Geography
- Location: West Dyke Road, Redcar, England
- Coordinates: 54°36′04″N 1°04′08″W﻿ / ﻿54.601°N 1.069°W

Organisation
- Care system: NHS
- Network: South Tees Hospitals NHS Foundation Trust

Services
- Beds: 31

History
- Opened: December 2009 (accepting patients) January 2010 (official opening)

Links
- Website: Official website
- Lists: Hospitals in England

= Redcar Primary Care Hospital =

Hospital in North Yorkshire, England

Redcar Primary Care Hospital is a 31-bed hospital in the town of Redcar, North Yorkshire, England. It is part of the South Tees Hospitals NHS Foundation Trust.

== History ==
The £37 million site opened in January 2010 (though started accepting patients in December 2009), replacing the Stead Primary Care Hospital which was also in the town of Redcar. An official opening of the 31-bed site was performed in December 2011 by David Jamilly, from the TV programme The Secret Millionaire. Approval for the site was made in 2007 to replace the 28-bed Stead hospital in Kirkleatham. The first minor surgery operation was undertaken in October 2011, and a surgical unit was opened on the site in 2013 to relieve pressure on the sister unit at James Cook Hospital. As part of a drive to improve access to treatment, the Minor Injuries Unit (MIU) at Redcar, was upgraded to an Urgent Treatment Centre (UTC) in October 2019.

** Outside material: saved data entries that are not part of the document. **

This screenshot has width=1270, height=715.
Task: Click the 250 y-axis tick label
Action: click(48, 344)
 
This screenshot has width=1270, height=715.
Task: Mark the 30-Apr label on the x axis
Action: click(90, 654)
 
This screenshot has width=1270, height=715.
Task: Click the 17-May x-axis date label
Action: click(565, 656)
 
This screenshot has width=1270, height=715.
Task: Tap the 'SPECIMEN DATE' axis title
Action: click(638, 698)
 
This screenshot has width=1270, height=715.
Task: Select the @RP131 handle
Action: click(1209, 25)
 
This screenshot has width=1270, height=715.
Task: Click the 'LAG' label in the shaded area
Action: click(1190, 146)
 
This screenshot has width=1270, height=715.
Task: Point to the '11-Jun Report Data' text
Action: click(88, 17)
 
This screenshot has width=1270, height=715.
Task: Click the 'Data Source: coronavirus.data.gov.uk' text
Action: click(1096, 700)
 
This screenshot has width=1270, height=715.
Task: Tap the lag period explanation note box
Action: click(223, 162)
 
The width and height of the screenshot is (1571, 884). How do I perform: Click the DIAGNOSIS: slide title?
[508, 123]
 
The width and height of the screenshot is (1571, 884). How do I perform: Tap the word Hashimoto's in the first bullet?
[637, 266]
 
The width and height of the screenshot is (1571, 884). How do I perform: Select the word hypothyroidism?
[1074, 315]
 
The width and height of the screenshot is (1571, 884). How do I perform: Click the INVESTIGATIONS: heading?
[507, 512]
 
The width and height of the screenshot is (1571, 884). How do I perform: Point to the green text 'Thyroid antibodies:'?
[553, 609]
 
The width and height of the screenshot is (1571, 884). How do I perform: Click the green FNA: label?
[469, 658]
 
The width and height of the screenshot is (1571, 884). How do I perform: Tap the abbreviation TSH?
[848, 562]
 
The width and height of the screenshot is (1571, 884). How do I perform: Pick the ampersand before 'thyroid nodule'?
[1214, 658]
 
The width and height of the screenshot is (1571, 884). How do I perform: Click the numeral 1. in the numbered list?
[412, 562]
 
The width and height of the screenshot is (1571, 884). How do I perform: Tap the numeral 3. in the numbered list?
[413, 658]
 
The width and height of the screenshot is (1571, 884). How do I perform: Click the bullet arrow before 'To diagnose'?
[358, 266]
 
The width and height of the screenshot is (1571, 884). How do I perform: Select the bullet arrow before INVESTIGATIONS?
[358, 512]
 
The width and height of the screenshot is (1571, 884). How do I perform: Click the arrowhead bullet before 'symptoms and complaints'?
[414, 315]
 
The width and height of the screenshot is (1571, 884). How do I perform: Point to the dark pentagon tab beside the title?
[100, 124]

An assessment by the Care Quality Commission in 2016 rated the hospital as good overall.

== Facilities ==
The hospital has an Urgent Treatment Centre, and a single ward named Zetland Ward. The outpatients department has several services:

- Diabetic medicine services
- Gastroenterology and haematology services
- Geriatric medicine services
- Long COVID clinics
- Orthopaedics services
- Pain management services
- Parkinson's advanced symptom unit
- Physiotherapy
- Stroke rehabilitation
- Radiology

The site also has a dedicated autism support service and several GP practices.